• [Dataset rows]:

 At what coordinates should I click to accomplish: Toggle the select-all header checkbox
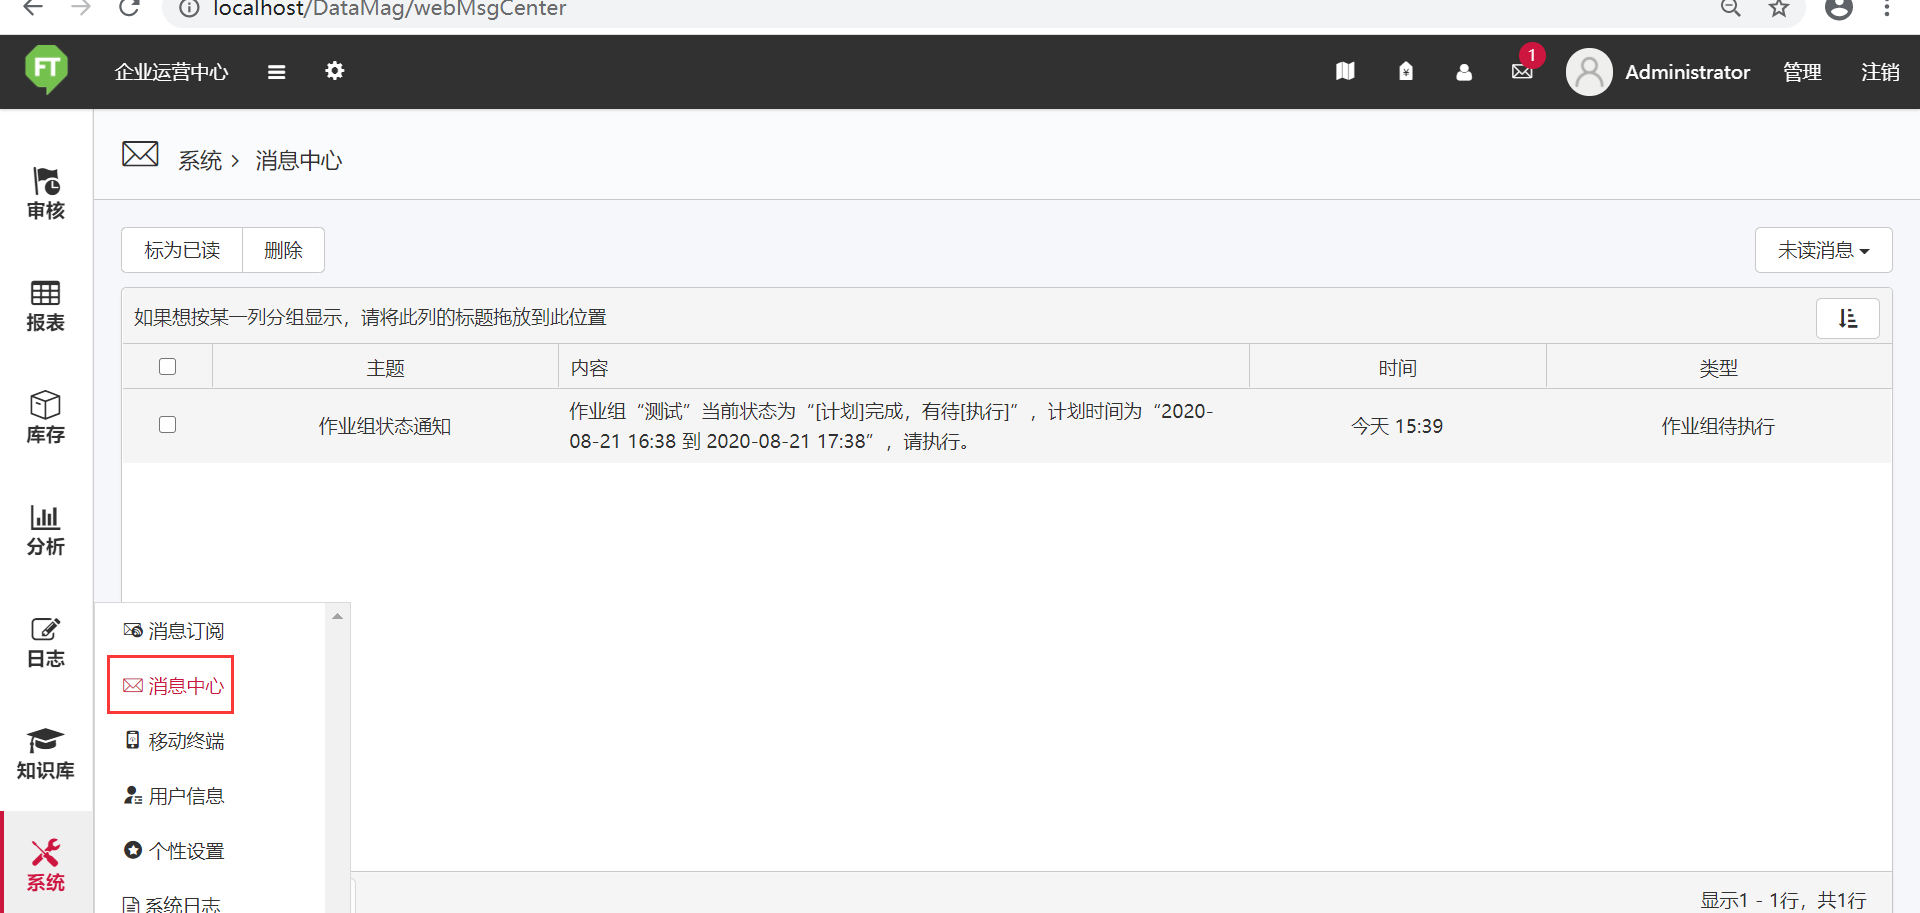[x=167, y=367]
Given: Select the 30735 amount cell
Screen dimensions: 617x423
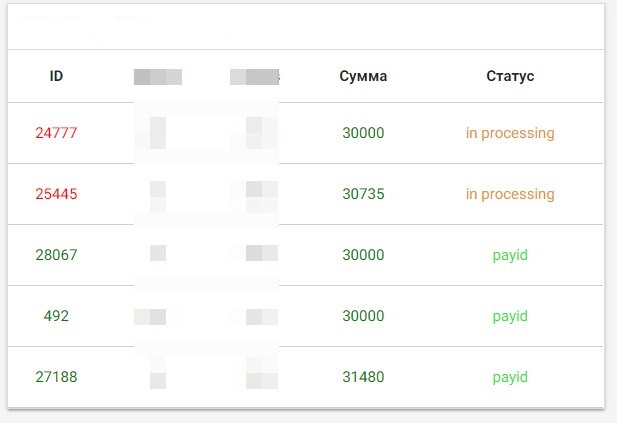Looking at the screenshot, I should (363, 194).
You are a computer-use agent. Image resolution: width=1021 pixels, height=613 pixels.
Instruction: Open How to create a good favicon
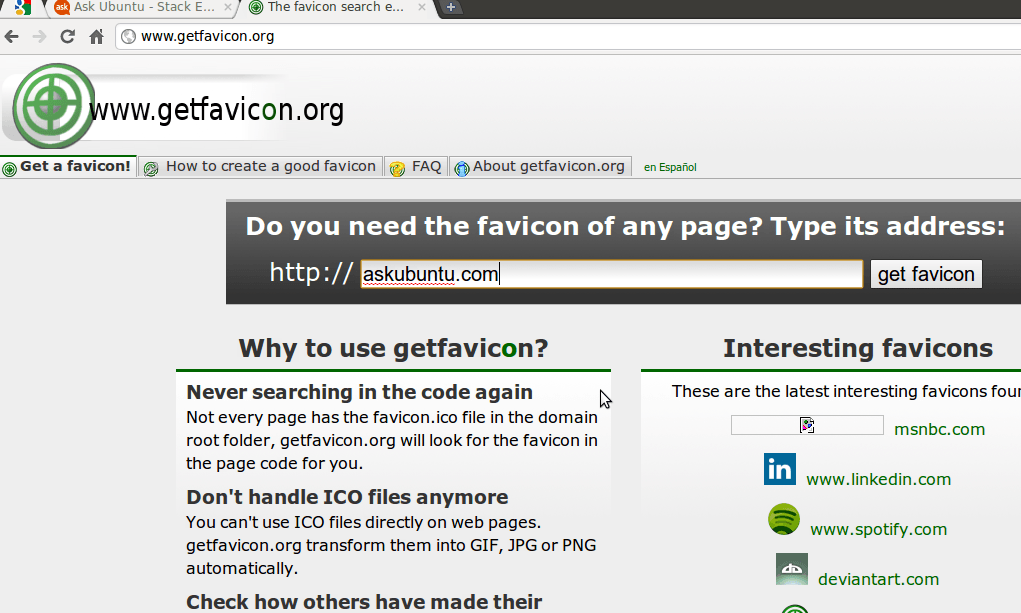coord(260,167)
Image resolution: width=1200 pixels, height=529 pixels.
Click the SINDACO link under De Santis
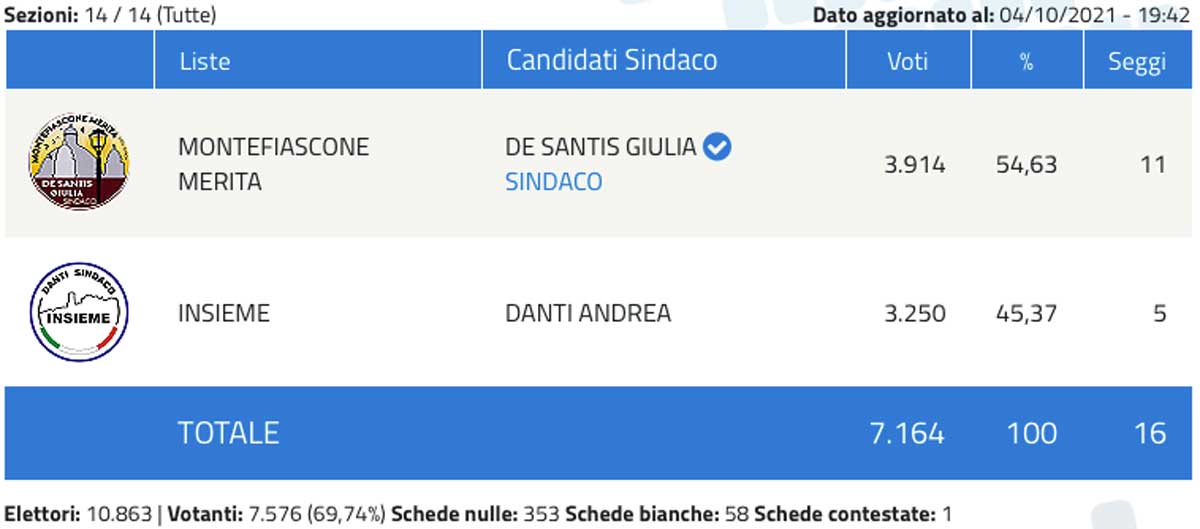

• [Task goal]: Can you arrange the rows from the line containing "Image resolution: width=1200" through the end of the rows as a JSON list of strings, one string per line, with blank lines and the pictures left out?

• [Solved problem]:
[
  "Image resolution: width=1200 pixels, height=529 pixels.",
  "Click the SINDACO link under De Santis"
]